# [TASK DIRECTIONS]
All lines holding the word "chevron" in the listing below need to be copied.
# # # # #
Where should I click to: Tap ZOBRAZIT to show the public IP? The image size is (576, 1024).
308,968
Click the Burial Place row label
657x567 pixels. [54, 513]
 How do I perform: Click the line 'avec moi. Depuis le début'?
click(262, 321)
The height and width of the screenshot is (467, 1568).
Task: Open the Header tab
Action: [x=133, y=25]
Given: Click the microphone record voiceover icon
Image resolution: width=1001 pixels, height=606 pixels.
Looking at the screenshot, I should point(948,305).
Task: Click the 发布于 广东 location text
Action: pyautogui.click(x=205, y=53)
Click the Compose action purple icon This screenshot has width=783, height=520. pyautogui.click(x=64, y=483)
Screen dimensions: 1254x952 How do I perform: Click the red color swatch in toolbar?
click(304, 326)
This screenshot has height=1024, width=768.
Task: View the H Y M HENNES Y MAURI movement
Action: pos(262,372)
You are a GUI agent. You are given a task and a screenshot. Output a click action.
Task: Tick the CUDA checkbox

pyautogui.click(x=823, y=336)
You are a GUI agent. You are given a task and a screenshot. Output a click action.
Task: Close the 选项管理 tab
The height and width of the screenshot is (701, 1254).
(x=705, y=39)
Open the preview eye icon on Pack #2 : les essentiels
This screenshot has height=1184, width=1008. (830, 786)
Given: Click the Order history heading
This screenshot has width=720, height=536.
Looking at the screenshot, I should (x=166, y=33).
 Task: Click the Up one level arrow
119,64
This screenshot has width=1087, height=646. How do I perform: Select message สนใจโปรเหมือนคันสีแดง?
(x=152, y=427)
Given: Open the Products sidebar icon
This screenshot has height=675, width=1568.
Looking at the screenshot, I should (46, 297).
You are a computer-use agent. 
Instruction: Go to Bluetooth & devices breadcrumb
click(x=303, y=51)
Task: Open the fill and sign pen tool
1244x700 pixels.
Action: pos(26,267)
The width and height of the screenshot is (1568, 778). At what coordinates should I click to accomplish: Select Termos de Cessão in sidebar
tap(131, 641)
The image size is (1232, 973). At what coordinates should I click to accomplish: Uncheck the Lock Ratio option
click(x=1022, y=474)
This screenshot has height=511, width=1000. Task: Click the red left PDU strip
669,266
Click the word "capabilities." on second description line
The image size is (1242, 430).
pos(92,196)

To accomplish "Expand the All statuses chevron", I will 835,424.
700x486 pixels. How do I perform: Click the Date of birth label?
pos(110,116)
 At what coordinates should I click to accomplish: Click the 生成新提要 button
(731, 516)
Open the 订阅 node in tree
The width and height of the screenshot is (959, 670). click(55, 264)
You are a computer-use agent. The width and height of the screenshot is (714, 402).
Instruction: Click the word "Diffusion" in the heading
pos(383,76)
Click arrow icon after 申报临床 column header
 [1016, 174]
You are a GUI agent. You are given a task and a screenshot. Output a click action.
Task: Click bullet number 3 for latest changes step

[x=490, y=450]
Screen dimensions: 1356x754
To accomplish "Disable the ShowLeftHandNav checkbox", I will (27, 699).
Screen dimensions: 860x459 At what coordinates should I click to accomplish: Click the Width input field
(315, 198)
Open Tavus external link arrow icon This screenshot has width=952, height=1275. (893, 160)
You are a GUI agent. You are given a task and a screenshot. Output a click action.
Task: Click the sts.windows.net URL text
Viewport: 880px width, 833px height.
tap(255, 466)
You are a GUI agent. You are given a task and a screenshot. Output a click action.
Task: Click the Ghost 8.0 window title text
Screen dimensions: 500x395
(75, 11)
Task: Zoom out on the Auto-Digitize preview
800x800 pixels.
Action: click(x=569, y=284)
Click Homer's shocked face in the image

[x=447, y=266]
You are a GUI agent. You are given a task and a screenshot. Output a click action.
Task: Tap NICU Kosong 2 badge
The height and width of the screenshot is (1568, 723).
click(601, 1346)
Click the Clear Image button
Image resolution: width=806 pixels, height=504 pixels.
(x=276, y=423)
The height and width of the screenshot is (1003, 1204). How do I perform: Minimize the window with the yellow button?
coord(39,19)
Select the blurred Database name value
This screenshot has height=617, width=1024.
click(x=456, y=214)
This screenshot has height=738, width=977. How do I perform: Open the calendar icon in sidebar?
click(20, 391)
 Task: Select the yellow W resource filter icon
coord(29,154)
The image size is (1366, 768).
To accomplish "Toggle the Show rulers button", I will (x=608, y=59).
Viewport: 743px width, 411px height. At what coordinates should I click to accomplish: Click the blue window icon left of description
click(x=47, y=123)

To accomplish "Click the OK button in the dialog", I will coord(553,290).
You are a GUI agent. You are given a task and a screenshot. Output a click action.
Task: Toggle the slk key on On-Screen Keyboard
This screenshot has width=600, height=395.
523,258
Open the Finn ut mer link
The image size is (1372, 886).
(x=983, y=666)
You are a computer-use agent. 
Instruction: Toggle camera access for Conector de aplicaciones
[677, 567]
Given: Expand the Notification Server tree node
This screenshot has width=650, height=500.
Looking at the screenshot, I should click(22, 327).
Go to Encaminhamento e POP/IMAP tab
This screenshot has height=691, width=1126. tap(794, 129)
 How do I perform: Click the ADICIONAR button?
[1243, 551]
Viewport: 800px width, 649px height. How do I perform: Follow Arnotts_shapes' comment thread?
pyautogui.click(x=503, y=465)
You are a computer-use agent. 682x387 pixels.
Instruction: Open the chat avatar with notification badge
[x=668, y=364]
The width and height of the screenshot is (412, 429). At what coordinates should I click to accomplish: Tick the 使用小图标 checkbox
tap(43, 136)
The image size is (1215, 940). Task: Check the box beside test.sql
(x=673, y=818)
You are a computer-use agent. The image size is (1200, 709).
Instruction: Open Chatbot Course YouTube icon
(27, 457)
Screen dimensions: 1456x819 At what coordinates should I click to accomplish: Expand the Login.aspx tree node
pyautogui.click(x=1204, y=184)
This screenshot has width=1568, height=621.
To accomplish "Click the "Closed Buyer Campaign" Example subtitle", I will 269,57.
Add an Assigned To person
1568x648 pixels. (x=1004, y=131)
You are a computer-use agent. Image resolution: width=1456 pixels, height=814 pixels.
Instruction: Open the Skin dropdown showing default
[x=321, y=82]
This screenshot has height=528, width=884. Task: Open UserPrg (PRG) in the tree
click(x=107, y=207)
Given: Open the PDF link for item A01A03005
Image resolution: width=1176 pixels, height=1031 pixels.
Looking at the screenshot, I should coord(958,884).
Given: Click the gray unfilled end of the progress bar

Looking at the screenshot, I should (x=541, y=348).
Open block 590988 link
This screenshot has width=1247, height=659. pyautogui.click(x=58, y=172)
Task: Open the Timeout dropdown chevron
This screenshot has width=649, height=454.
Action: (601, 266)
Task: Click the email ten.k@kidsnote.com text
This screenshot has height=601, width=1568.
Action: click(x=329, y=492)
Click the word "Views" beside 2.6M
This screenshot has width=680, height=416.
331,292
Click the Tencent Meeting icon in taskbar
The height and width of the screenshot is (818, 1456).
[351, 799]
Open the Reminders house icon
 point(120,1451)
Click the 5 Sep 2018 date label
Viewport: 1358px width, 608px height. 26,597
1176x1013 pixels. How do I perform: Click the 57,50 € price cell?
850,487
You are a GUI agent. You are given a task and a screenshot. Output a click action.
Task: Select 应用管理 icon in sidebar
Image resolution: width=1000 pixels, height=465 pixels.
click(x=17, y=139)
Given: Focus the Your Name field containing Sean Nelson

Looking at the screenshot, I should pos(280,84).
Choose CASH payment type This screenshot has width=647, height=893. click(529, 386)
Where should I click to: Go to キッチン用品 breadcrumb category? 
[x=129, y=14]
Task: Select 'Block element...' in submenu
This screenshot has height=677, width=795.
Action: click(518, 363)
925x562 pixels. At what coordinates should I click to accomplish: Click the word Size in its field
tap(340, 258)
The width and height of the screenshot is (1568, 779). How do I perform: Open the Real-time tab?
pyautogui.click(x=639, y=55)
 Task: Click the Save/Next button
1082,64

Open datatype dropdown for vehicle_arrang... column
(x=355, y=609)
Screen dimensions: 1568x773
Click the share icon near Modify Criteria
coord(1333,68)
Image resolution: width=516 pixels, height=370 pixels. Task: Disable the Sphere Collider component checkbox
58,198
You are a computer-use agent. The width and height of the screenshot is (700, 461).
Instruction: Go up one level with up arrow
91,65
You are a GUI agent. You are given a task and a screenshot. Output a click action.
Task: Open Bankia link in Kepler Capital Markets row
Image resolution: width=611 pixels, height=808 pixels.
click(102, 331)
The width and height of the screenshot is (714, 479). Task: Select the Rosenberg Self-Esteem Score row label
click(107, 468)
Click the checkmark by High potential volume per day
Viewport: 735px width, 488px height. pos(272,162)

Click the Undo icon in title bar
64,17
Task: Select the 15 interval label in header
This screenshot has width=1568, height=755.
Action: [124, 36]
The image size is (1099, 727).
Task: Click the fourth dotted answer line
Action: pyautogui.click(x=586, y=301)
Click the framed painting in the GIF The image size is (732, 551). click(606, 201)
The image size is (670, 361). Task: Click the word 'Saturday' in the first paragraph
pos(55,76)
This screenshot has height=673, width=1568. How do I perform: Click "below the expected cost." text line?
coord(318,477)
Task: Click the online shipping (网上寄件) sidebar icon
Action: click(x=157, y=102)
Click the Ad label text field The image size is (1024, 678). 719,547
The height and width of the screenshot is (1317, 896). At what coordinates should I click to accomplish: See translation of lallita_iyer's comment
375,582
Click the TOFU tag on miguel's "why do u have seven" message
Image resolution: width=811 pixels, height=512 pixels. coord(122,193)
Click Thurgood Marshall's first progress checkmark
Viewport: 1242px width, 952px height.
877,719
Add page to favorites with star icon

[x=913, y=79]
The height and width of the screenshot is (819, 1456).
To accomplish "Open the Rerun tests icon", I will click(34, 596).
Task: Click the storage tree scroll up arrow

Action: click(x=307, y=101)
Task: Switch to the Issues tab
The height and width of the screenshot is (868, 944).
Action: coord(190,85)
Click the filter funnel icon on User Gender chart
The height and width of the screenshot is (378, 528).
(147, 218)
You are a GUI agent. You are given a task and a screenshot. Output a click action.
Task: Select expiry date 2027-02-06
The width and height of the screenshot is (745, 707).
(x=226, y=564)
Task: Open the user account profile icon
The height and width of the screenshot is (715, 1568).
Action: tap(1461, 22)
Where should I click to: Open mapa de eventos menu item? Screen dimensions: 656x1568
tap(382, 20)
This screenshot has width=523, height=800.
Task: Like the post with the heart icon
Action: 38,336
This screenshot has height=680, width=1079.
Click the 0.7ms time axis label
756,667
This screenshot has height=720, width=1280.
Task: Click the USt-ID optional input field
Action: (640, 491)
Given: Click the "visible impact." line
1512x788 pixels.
# # # # #
# [EXERCISE OUTPUT]
To accomplish "Expand the All statuses chevron", I will 835,424.
Task: Open the Timeout dropdown chevron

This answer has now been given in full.